▸ ABOUT THIS TASK
Return exactly the lines of the data below, from the one that contains "You are a computer-use agent. The" through the final line, and leave out every picture.

▸ INFORMATION
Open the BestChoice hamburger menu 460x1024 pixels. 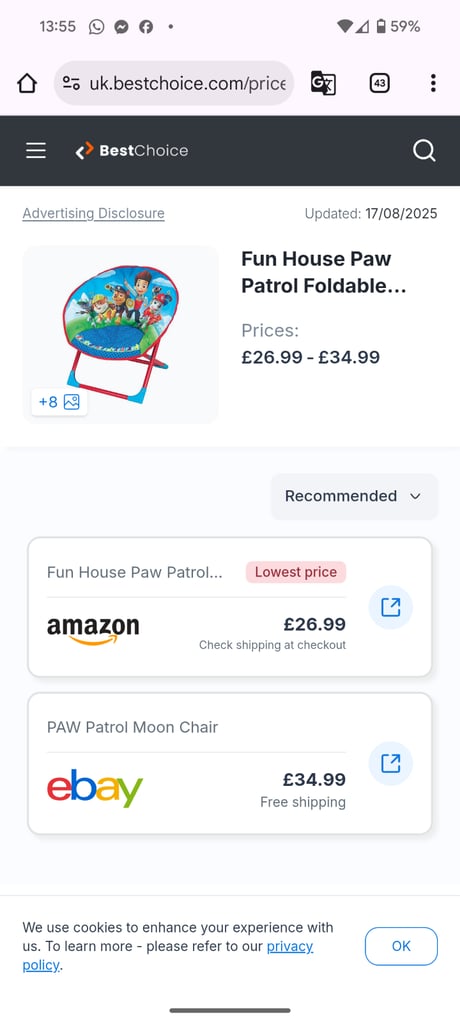36,151
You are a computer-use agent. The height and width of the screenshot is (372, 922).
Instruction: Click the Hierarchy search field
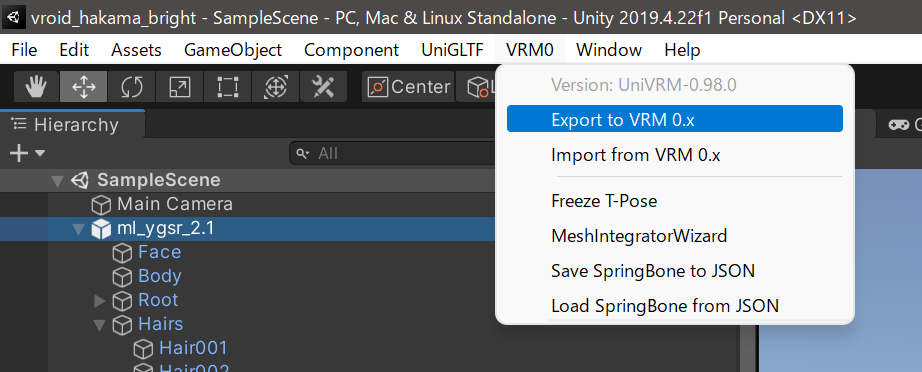[394, 153]
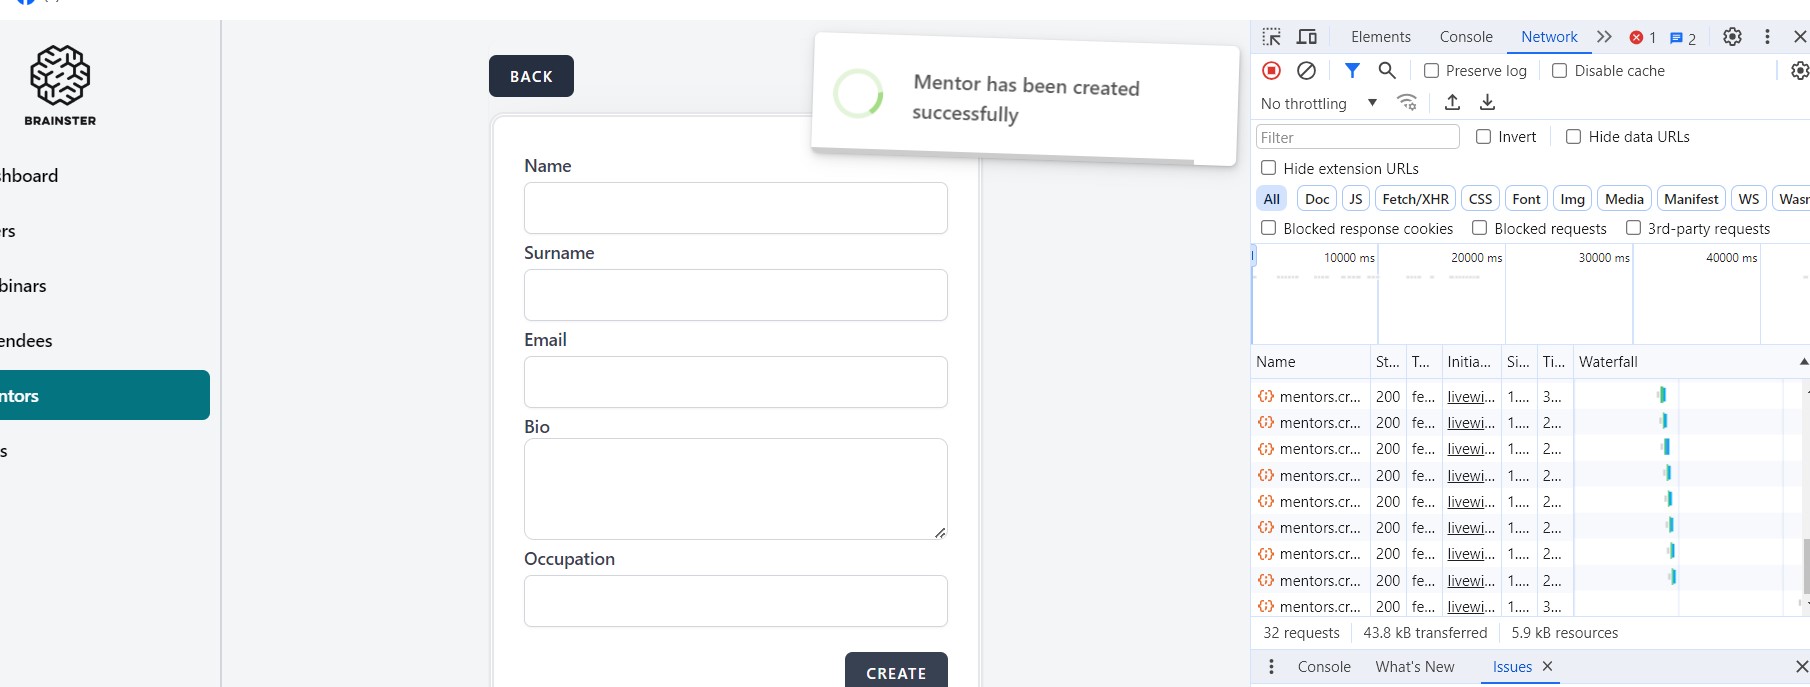This screenshot has height=687, width=1810.
Task: Click into the Email input field
Action: coord(735,382)
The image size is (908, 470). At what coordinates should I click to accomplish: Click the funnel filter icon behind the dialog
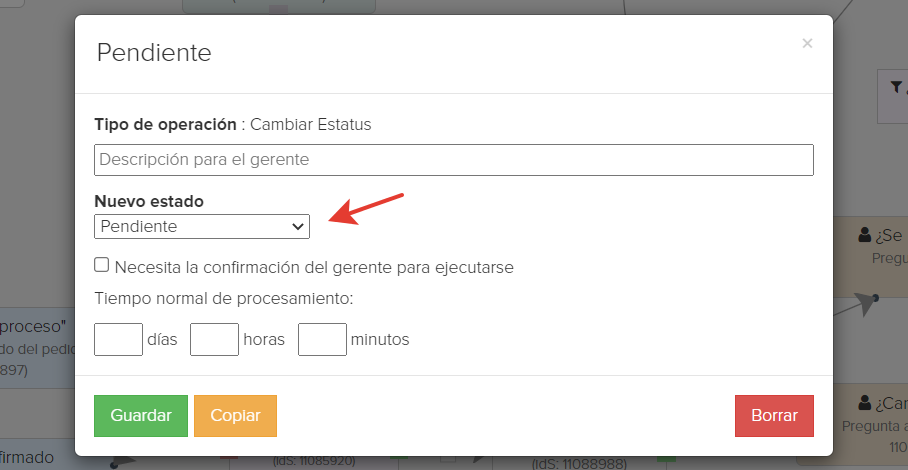(896, 87)
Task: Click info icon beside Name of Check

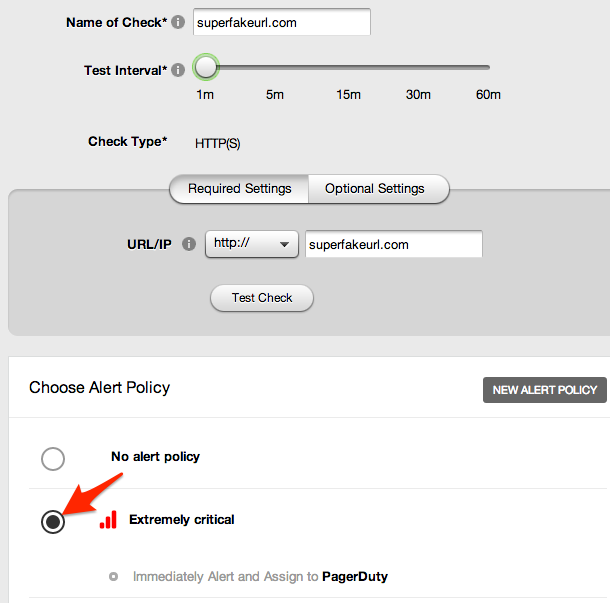Action: (x=178, y=22)
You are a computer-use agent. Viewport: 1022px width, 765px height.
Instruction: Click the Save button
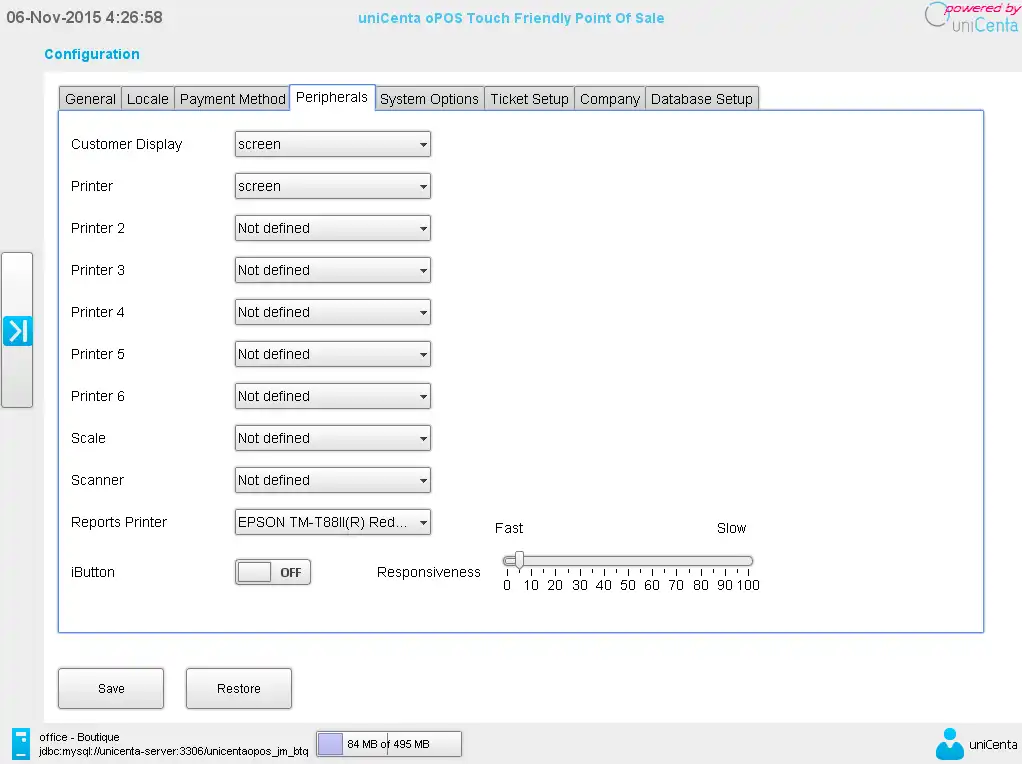(x=110, y=688)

▸ SOLUTION TO THIS EXERCISE
You are a computer-use agent. The height and width of the screenshot is (372, 922).
Instruction: Click the Hierarchy search field
[394, 153]
This screenshot has height=687, width=1810.
Task: Click into the Email input field
Action: coord(735,382)
The image size is (908, 470). At what coordinates should I click to accomplish: Click the funnel filter icon behind the dialog
(896, 87)
Task: Click info icon beside Name of Check

Action: (x=178, y=22)
You are a computer-use agent. Viewport: 1022px width, 765px height.
Instruction: Click the Save button
(x=110, y=688)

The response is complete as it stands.